DIRECTIONS FOR THIS TASK: In the data below, find every line with the word "computer" and copy it.

Dataset entries:
- Opening Delimiter -

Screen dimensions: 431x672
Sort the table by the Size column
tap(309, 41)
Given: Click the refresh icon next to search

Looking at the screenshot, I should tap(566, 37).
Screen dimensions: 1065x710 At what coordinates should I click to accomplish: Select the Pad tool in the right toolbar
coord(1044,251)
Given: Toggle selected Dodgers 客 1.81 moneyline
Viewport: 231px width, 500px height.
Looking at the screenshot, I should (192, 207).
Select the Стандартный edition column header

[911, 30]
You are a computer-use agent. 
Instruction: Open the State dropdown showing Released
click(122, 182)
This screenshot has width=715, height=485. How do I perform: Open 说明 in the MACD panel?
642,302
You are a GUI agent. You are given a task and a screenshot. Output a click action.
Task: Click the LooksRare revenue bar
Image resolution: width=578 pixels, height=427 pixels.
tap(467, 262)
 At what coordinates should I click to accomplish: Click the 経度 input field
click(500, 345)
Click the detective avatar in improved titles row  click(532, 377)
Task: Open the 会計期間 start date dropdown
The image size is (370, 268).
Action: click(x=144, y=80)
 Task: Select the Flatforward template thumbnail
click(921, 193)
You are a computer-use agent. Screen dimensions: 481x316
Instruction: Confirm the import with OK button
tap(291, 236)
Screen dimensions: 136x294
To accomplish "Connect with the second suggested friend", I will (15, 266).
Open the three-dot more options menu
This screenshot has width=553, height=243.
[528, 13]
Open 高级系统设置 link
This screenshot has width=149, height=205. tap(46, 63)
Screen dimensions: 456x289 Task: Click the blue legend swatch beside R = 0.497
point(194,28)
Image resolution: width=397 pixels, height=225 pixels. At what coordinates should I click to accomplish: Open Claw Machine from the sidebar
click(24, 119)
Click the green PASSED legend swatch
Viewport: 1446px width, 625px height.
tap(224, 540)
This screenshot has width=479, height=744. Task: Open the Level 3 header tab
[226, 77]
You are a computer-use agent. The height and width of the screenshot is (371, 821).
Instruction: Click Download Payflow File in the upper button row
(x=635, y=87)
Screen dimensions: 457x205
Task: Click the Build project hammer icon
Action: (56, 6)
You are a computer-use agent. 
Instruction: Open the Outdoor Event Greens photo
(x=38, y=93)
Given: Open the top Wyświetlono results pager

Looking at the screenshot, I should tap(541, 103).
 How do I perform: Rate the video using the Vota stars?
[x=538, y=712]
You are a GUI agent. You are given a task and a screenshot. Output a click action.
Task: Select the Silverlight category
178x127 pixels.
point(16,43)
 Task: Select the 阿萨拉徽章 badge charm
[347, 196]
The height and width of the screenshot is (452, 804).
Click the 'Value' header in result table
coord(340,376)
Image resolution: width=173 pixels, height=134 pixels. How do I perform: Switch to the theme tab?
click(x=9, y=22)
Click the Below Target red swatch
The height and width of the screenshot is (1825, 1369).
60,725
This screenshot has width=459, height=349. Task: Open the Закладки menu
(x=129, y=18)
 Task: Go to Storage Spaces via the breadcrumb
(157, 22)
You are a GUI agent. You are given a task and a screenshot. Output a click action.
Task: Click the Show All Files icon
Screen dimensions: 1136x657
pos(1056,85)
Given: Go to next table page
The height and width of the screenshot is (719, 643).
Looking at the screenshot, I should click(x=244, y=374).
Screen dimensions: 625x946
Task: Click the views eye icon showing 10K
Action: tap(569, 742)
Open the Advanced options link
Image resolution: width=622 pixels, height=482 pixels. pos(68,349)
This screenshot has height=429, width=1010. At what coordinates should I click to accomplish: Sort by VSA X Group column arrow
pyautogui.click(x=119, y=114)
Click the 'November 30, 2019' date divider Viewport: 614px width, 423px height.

- Closing Delimiter -

REPLY TO THE EXERCISE:
You are a computer-use agent. 
You are a computer-use agent. Screen dimensions: 481x316
You are a computer-use agent. The height and width of the screenshot is (371, 821).
You are a computer-use agent. 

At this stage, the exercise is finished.